-- BEGIN Dataset excerpts --

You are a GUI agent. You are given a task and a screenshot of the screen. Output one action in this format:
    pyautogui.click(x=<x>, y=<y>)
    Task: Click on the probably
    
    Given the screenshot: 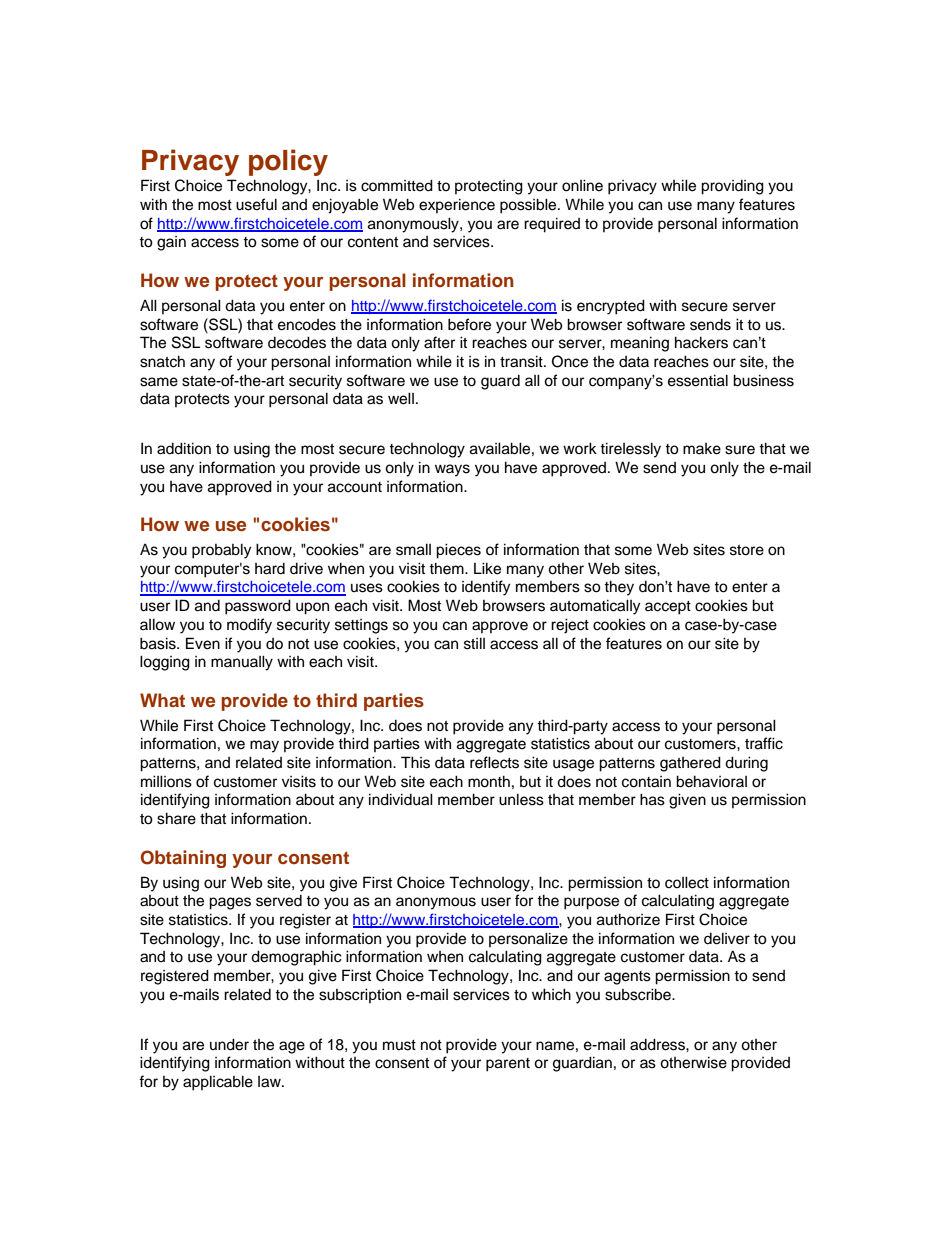 What is the action you would take?
    pyautogui.click(x=221, y=551)
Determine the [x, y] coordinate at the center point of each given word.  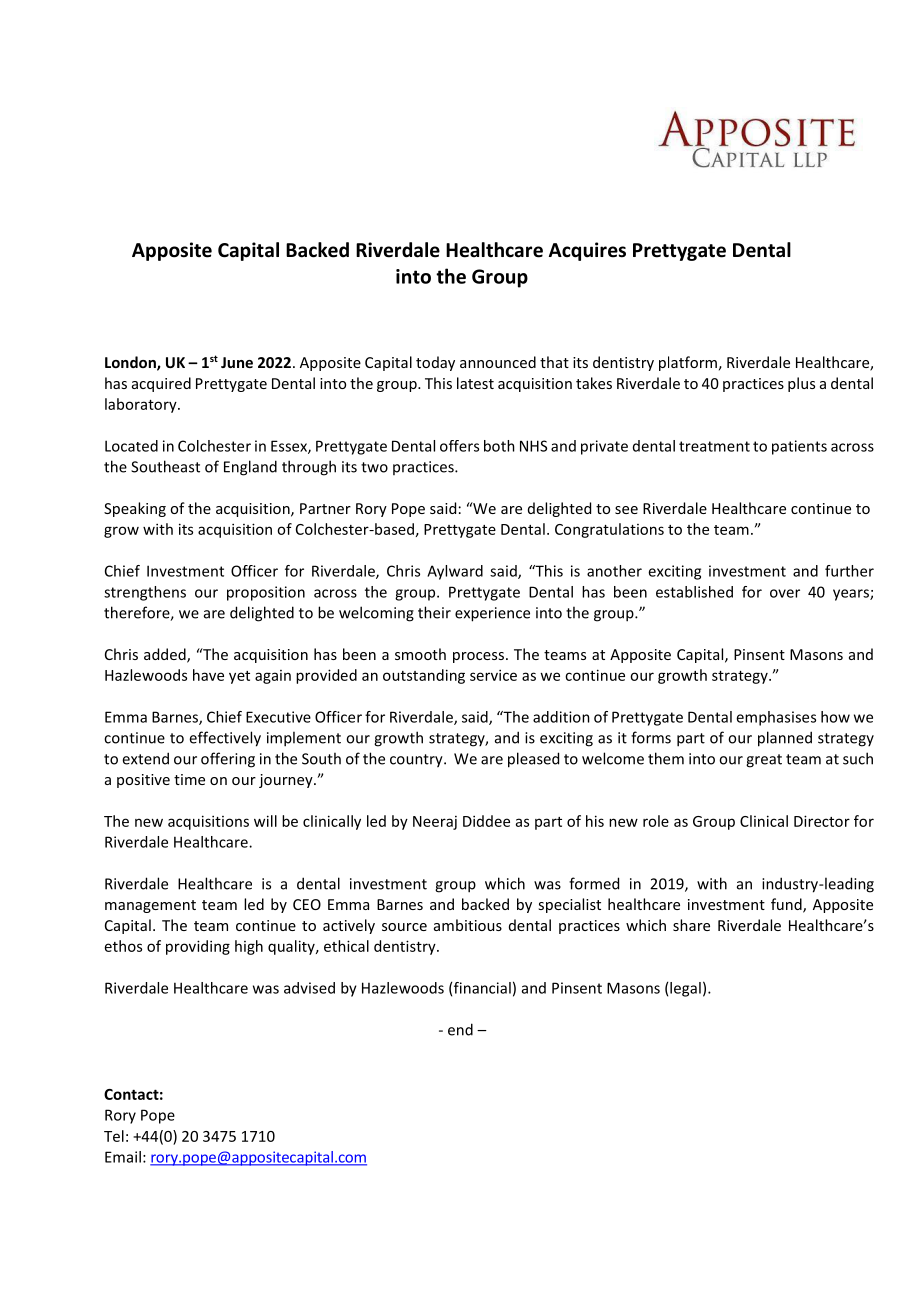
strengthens [145, 593]
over [785, 593]
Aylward [455, 572]
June [237, 362]
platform [688, 363]
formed [594, 883]
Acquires [587, 251]
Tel [114, 1136]
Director [822, 821]
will [265, 821]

-- END Dataset excerpts --

What is expected: Can you give the stretch from the line containing "Determine the [x, y]" through the end of the material as a numbered list, with blank lines skipped and the pictures left out?

Solution to the problem:
1. Determine the [x, y] coordinate at the center point of each given word.  
2. strengthens [145, 593]
3. over [785, 593]
4. Aylward [455, 572]
5. June [237, 362]
6. platform [688, 363]
7. formed [594, 883]
8. Acquires [587, 251]
9. Tel [114, 1136]
10. Director [822, 821]
11. will [265, 821]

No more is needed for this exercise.